WorkFloes may also be developed in a similar fashion.

Packaging

A valid Floe package is an archive (tar.gz) containing Python and JSON files. Both cubes and WorkFloes may be included in a package. Other file types, such as executable binaries or auxiliary data, may also be included.

Note

Be sure that any cubes in a package are importable from the package’s top level directory.

Below is an example directory structure for a Floe package archive containing WorkFloes and cubes:

project/
    cubes/
        some_cubes.py
        some_other_cubes.py
    floes/
        myfloe.py
        myotherfloe.py
    requirements.txt
    manifest.json

This example package contains a requirements.txt file to specify Python dependencies, as well as a manifest.json file, which is discussed in the following section.

Note

OSX Users must set the COPYFILE_DISABLE environment variable to 1 before creating an archive with tar. Otherwise, invalid Python files with .py extensions will be included in the archive (due to the AppleDouble format) leading to package inspection errors.

Note

Any files named setup.py are assumed to be for packaging purposes and will not be searched for cubes.

Manifest

Every Floe package must contain a manifest.json file containing information that describes the package.

Example manifest.json:

{
  "requirements": "requirements.txt",
  "name": "PSI4",
  "conda_dependencies": ["psi4=0.3.533", "numpy"],
  "conda_channels": ["psi4"],
  "version": "0.1.1",
  "base_os": "amazonlinux2",
  "python_version": "3.7.3",
  "build_requirements": {"memory": 4096},
  "documentation_root": "docs",
  "classify_floes": true,
  "debug": true,
  "deduplicate_files": true,
  "show_biggest_files": true,
  "show_home_files": true,
  "show_final_environment": true,
  "show_json_output": true,
  "use_mamba_solver": true,
  "prebuild": "prebuild.sh",
  "postbuild": "postbuild.sh"
}
  • requirements must contain a relative path (from manifest.json) to a valid pip requirements file.

  • name must contain a string name of the package.

  • version must contain a string version for the package.

  • python_version must contain the version of the desired Python interpreter (Python 3 only).

  • conda_dependencies, if provided, must be a list of packages installable from conda.

  • conda_channels, if provided, must be a list of valid conda channels.

  • build_requirements, if provided, must be a dictionary specifying the required hardware for building and inspecting the package. Actual hardware resources are determined using the Dominant Resource Factor.

    • cpu, if provided, must be an integer (number of CPUs).
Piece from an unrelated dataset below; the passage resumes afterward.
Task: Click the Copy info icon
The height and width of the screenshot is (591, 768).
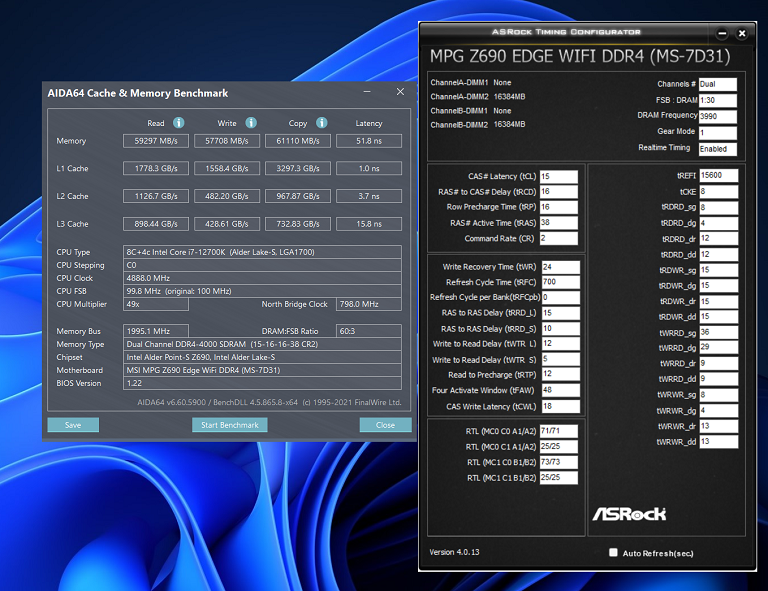Action: click(x=321, y=123)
Default is 1.

    • gpu, if provided, must be >=1 (GPU required for package installation) or 0 (GPU not required to build and inspect the package). Default is 0.

    • memory, if provided, must be an integer (number of mebibytes). Default is 2048.

    • disk_space, if provided, must be an integer (number of mebibytes). Default is 256.

    • instance_type, if provided, must be a string of the form described at Instance Type.

    • instance_tags, (currently unused) if provided, must be a list of strings associated with Orion instance groups.

  • documentation_root, if provided, must be the relative path to a directory containing at minimum an index.html file.

  • base_os, specifies which operating system to build the package environment from. The options are ubuntu-18.04, ubuntu-20.04, and amazonlinux2, with the default operating system being ubuntu-20.04.

  • classify_floes, if set to true, will organize floes from this package in the Orion UI by their classification (shown as “Category” in UI).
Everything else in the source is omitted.